Ruins
- 2012 first edition (hardcover)
- Author: Orson Scott Card
- Cover artist: Sammy Yuen, Jr.
- Language: English
- Series: The Pathfinder series
- Genre: Science fiction
- Publisher: Simon Pulse
- Publication date: 2012
- Publication place: United States
- Media type: Print (Hardcover & Paperback)
- Pages: 672
- ISBN: 1-416-99177-8
- OCLC: 731911989
- Preceded by: Pathfinder
- Followed by: Visitors

= Ruins (Card novel) =

2012 novel by Orson Scott Card

Ruins (2012) is a science fiction novel by American author Orson Scott Card, who is best known for his novel Ender's Game. This novel is the second book in the Pathfinder series and continues the story of Rigg, and his strange powers, in the events proceeding Pathfinder. It is followed by Visitors (2014), the third in the trilogy. Ruins was published on October 30, 2012 by Simon Pulse.

== Summary ==
Rigg, Umbo, and Param escape through the wall, finally leaving Ramfold for the first time in their lives. In their ensuing journey through the other wallfolds and the past, they attempt to understand the history of life on Garden in order to avoid a future in which an enemy arrives to destroy the planet.

== Plot overview ==

The man they meet after crossing the wall that looks just like Rigg's father turns out to be the expendable for that fold, Vadesh. He cautions them against drinking the water because it contains a parasite that attaches to its prey in a form known as a facemask. His fold is devoid of people, and after Rigg and Umbo go back in time they realize that Vadesh incited a civil war between humans infected with facemasks and those without on the side of the facemasked people, eventually leading to everyone dying. As part of this time traveling Rigg realizes that he can jump through time without Umbo as well, though not to specific times.

After returning to the present (and distrustful of Vadesh) they seek answers in the crashed starship at the center of the wallfold. Rigg uses his jewels to take control of the ship, but not before Vadesh flips a genetically modified version of a facemask onto Loaf. Rigg takes on the role of acting admiral in lieu of Ram Odin, and learns that he has been chosen and trained to help navigate the first encounter of Garden with Earth since impact, a mere 11 years later for the following spaceships from Earth but following 11,000 years of curated evolution for Garden.

They make the decision to enter a third wallfold, Odinfold, and meet two natives, Mouse-Breeder and Swims-in-the-Air. They reveal that they were given substantially more technological information, and have both modified the fields of the Wall and learned to send items to the past. Through this, they received the Book of the Future from a future Odinfold, detailing what happened when the Visitors from Earth arrived: they came, they saw, they left, and eleven months after arriving Destroyers were sent to burn the surface of the planet. After discarding the possibility of war Odinfolders dedicated themselves to trying to get them to reach a different conclusion. Countless changes led to countless more books of failure from the future, with their tenth and current try involving breeding mice to serve as their technological base, and using their time traveling transporter to adjust pregnancies to bring about Rigg and Param and Umbo's time powers (along with revealing that Umbo's genetic father was a displacer from Odinfold).

Loaf's facemask attunes him to the hypersonic voices that the mice use to communicate, and he learns that they are the true intelligence of Odinfold, and they are doing the current time shifting with Ram's genes in them.
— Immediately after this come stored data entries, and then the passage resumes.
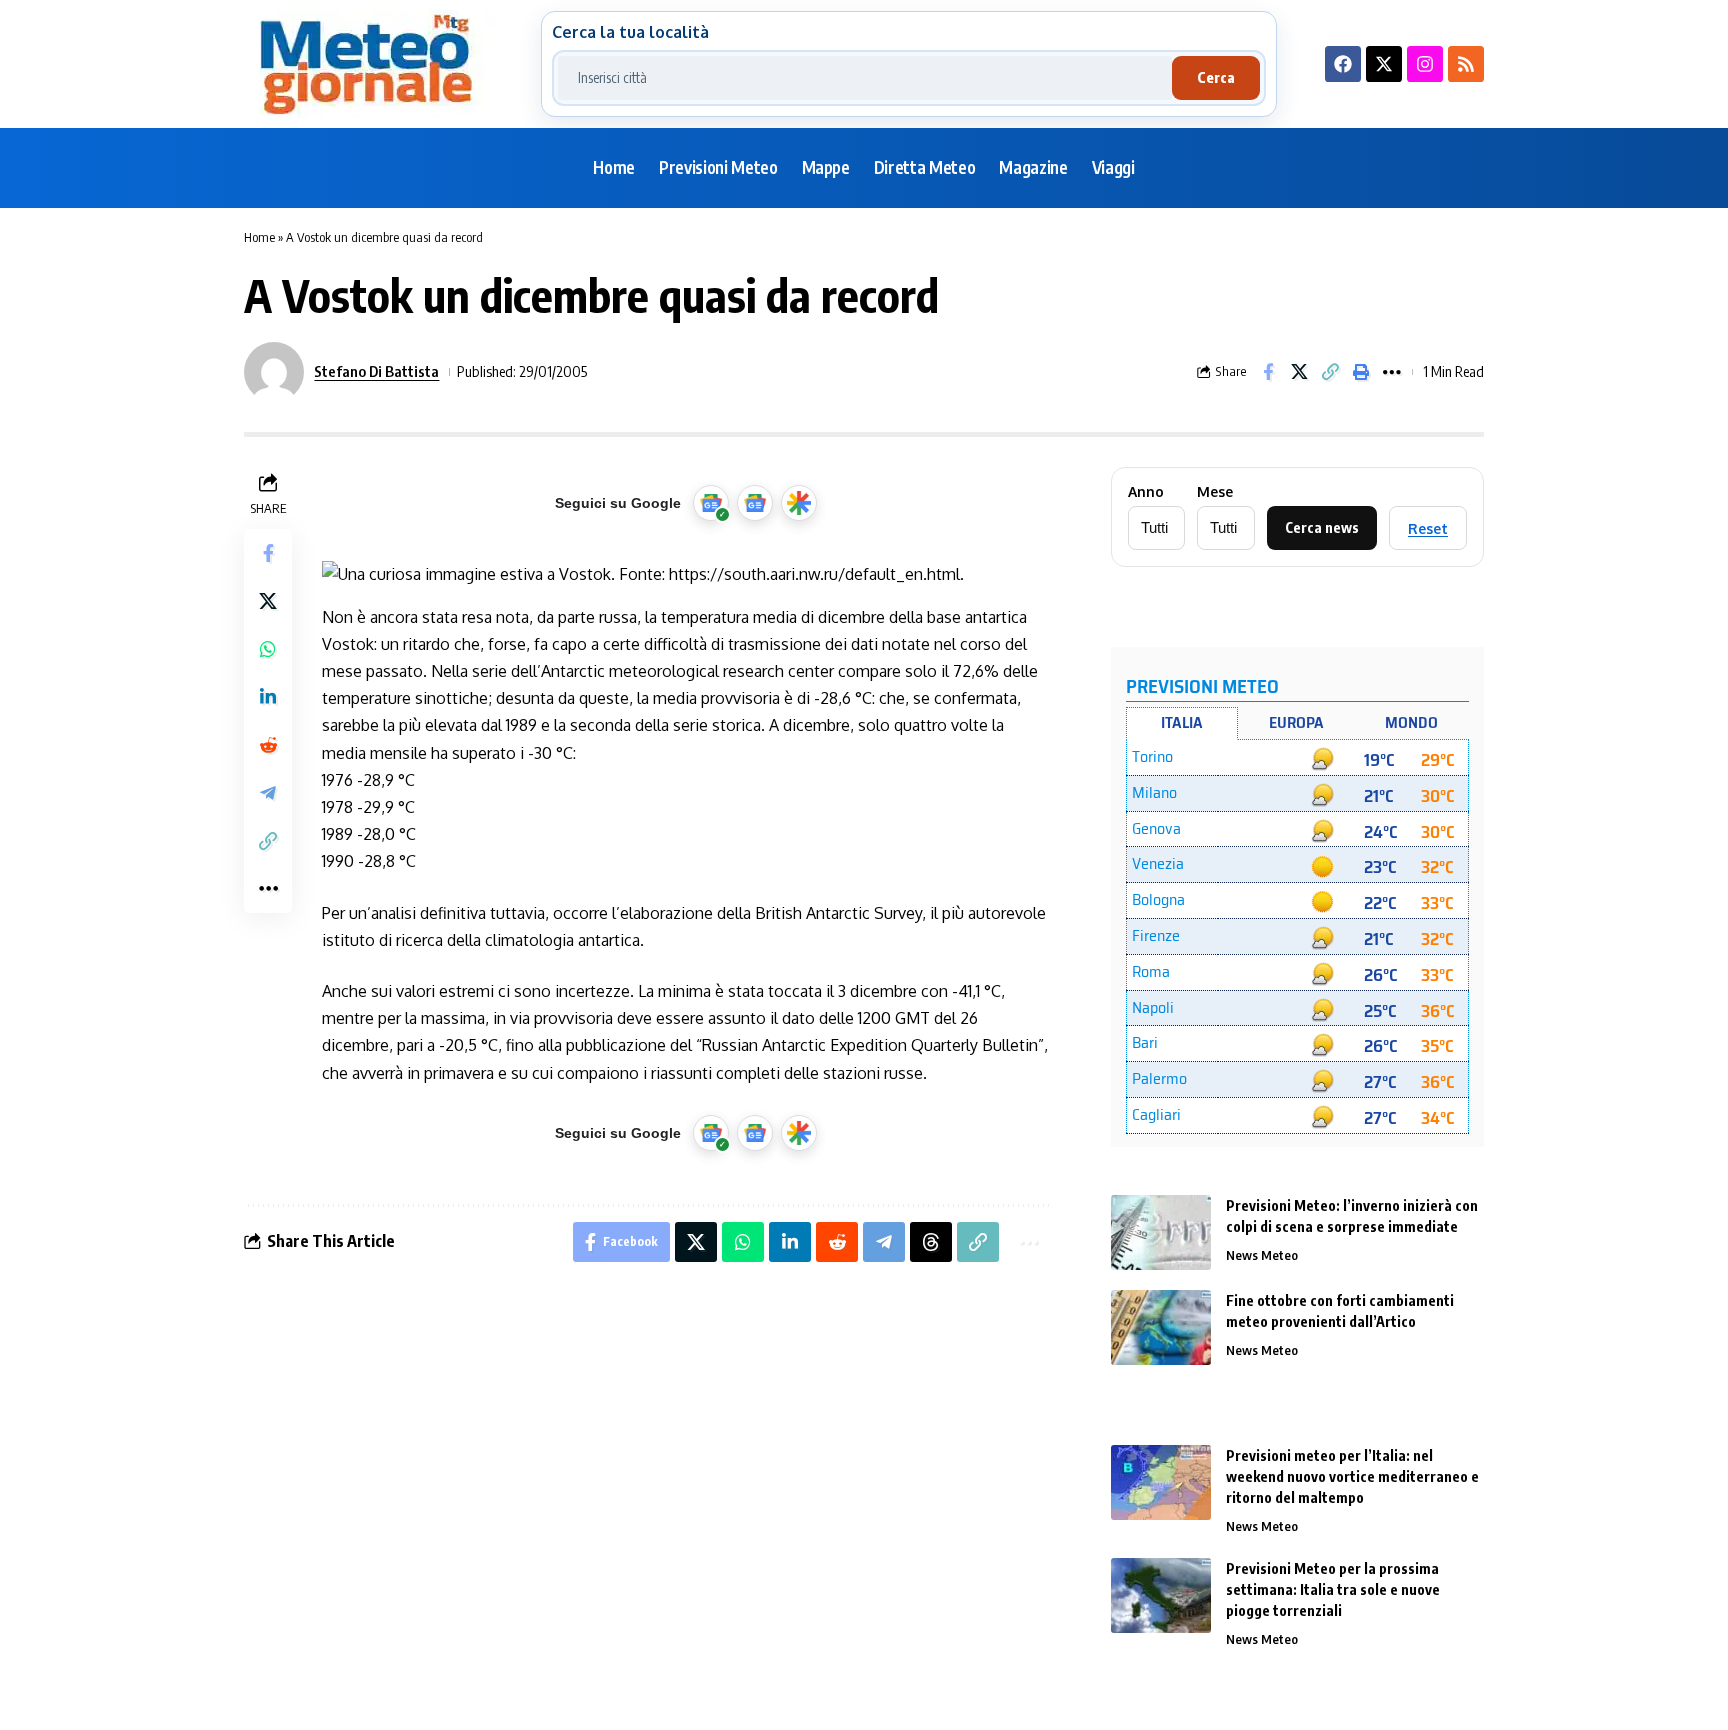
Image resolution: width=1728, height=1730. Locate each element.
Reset (1428, 528)
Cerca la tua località (630, 32)
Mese (1215, 492)
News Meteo (1262, 1255)
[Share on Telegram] (268, 793)
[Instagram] (1425, 64)
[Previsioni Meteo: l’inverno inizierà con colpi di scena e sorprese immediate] (1161, 1232)
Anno (1146, 492)
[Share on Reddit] (268, 745)
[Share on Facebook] (1268, 372)
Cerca (1216, 77)
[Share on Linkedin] (268, 697)
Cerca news (1322, 527)
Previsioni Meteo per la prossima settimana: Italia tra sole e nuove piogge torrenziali (1333, 1589)
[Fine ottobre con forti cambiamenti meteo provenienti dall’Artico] (1161, 1327)
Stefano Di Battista (376, 371)
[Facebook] (1343, 64)
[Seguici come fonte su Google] (711, 503)
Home (259, 237)
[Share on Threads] (931, 1242)
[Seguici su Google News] (755, 503)
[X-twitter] (1384, 64)
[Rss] (1466, 64)
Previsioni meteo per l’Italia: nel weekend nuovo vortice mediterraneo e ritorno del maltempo (1352, 1476)
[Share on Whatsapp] (268, 649)
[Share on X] (1299, 372)
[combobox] (865, 78)
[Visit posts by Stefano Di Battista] (274, 372)
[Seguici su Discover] (799, 503)
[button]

They escape Odinfold with the mice into Larfold, where Larex introduces them to the natives who have pairbonded with a water version of the facemask they call mantles. They reveal that Param and Rigg's father, Knosso, who seemed to have drowned trying to travel under the Wall was instead just given a mantle and is still alive. After reuniting Rigg realizes that the constant lies from the expendables only make sense if someone is giving higher level orders, and concludes that one of the Ram's has survived in Vadeshfold. Rigg returns alone and dons a facemask which grants him the ability to replicate Umbo and Param's powers. He concludes that Ram is the one calling the Destroyers to raze Garden, and using his facemask-enhanced speed and time travel kills him. Unfortunately the Destroyers still come, and Rigg goes back in time to stop his previous self from killing Ram, leaving two Riggs in the world. The previous version decides to call himself Rigg Noxon after his surrogate mother, and the book ends.

== Reception ==
Ruins received slightly less favorable reviews than Pathfinder. It was praised for the complexity and the handling of time-travel but criticized for repetitiveness of dialogue, the squabbling of the main characters, and slow pacing.